In altri casi la terapia ormonale viene intrapresa in seguito alla ricomparsa della malattia o quando questa viene diagnosticata già in fase avanzata.
È ancora dibattuta invece l’opportunità di somministrare questi medicinali per la prevenzione della malattia in donne sane ma che sono ad alto rischio, per esempio a causa di una forte familiarità per la malattia. Il tamoxifene e il raloxifene, in particolare, si sono dimostrati efficaci a questo riguardo, ma non tutti sono d’accordo che i loro effetti collaterali ne controbilancino i benefici.

CHEMIOTERAPIA

Prima dell’intervento chirurgico (chemioterapia primaria).
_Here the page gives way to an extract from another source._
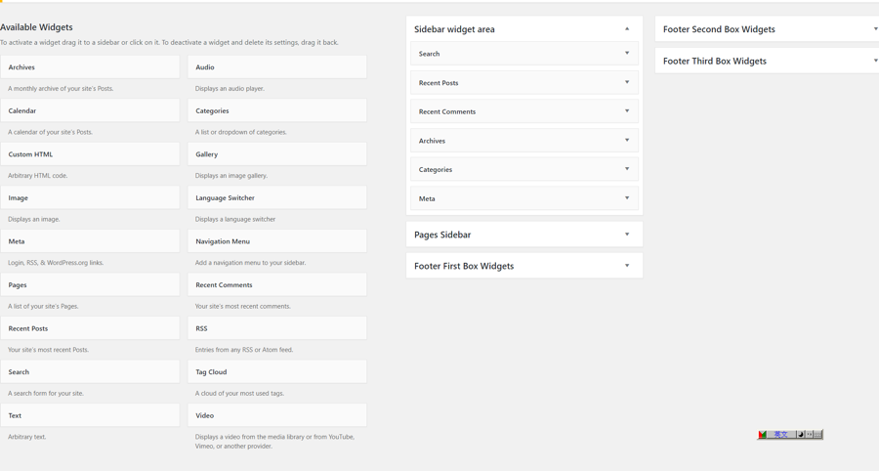This screenshot has height=471, width=879.
Task: Expand the Footer Second Box Widgets panel
Action: (x=874, y=29)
Può capitare che il tumore venga diagnosticato quando è già di vaste dimensioni e che richieda un’amputazione radicale della mammella. Per evitare questa mutilazione che potrebbe risultare traumatica per la paziente, si può procedere ad un trattamento chemioterapico prima dell’operazione al fine di “ridurre” il tumore e consentire interventi meno demolitivi. Nelle pazienti con carcinoma mammario localmente avanzato, la terapia combinata con chemioterapia primaria rappresenta una nuova strategia terapeutica, il cui obiettivo principale è quello di migliorare ulteriormente i risultati in termini di guarigione e di sopravvivenza libera da malattia.
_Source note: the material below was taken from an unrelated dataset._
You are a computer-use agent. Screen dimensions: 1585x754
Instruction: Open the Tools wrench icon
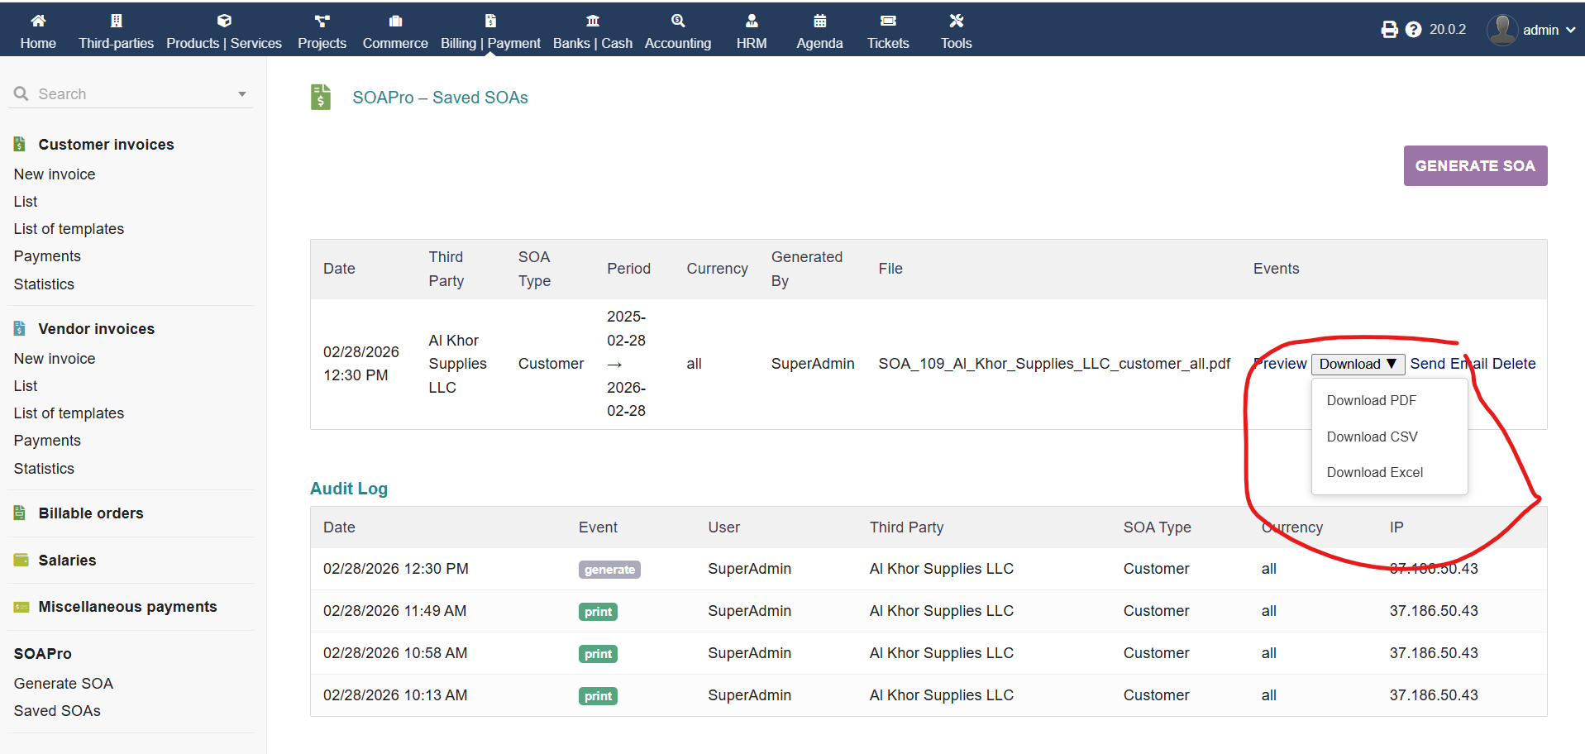tap(956, 21)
Gli studi condotti presso centri europei ed americani hanno dimostrato che la chemioterapia primaria è in grado di ottenere un notevole aumento di interventi chirurgici conservativi ed una sopravvivenza libera da malattia e globale almeno simile a quella ottenuta con chemioterapia adiuvante.

Dopo l’intervento chirurgico (chemioterapia adiuvante).

Questo tipo di trattamento viene eseguito quando la lesione tumorale della mammella è stata asportata ma resta tuttavia il rischio che alcune cellule tumorali possano avere già abbandonato la sede primitiva del tumore mammario ed essere in circolo.

La chemioterapia ha lo scopo di distruggere queste eventuali cellule distanti dal focolaio tumorale primitivo e, quindi, di aumentare la percentuale di guarigione. Per aumentare l’efficacia essa va iniziata entro 30 -45 giorni dall’intervento. La terapia adiuvante del carcinoma mammario radicalmente operato può essere considerato uno dei maggiori successi in oncologia negli ultimi trent’anni. Infatti, nonostante il costante aumento dei casi, la mortalità, a partire dagli anni novanta, è diminuita sensibilmente non soltanto per effetto della diagnosi precoce ma anche per l’efficacia della terapia adiuvante.